#### Extracted text:
=====
As adapted to the circumstances of this case, s 322L can deny the operation of the self‑defence provided for in s 322K only if it is proved, beyond reasonable doubt, that, when performing both stabbing actions, (a) Mr Shumski was responding to lawful conduct by Mr Allen (namely, in attacking Mr Shumski in defence of Mr Callow) and (b), at the time of Mr Shumski’s responses, he knew that Mr Allen’s conduct was lawful.
As to Mr Glynn’s second point, while it may assist the Crown, forensically speaking, to prove that Mr Shumski knew he was the aggressor in relation to Mr Callow, that is not enough to satisfy either limb of s 322L. Rather, as I have said, for s 322L to preclude any resort to self‑defence pursuant to s 322K, the Crown would have to satisfy the jury, beyond reasonable doubt, that, when performing both stabbing actions, (a) Mr Shumski was responding to lawful conduct by Mr Allen and (b), at the time of his responses, he knew that that conduct was lawful.
=====
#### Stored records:
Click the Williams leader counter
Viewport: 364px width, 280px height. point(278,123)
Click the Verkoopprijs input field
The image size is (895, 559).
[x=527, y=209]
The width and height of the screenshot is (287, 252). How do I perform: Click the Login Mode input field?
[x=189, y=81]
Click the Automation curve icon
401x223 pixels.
=====
#### Work request 1:
According to the self-defence excerpt, why is proving that Mr Shumski knew he was the aggressor in relation to Mr Callow not enough to satisfy s 322L? Answer in one to three sentences.
#### Work request 2:
Answer these questions from the self-defence excerpt.
(a) What standard of proof must the Crown meet for s 322L to deny self-defence?
(b) What lawful conduct by Mr Allen does the excerpt describe?
(c) Whose second point is addressed in the excerpt?
The stored lines have no connection to the self-defence excerpt.

#### Written response 1:
It is not enough because s 322L can preclude self-defence under s 322K only if the Crown proves, beyond reasonable doubt, two things about both stabbing actions. Mr Shumski must have been responding to lawful conduct by Mr Allen, and at the time of his responses he must have known that this conduct was lawful. Knowing he was the aggressor toward Mr Callow satisfies neither of these limbs.

#### Written response 2:
(a) Beyond reasonable doubt.
(b) Attacking Mr Shumski in defence of Mr Callow.
(c) Mr Glynn's.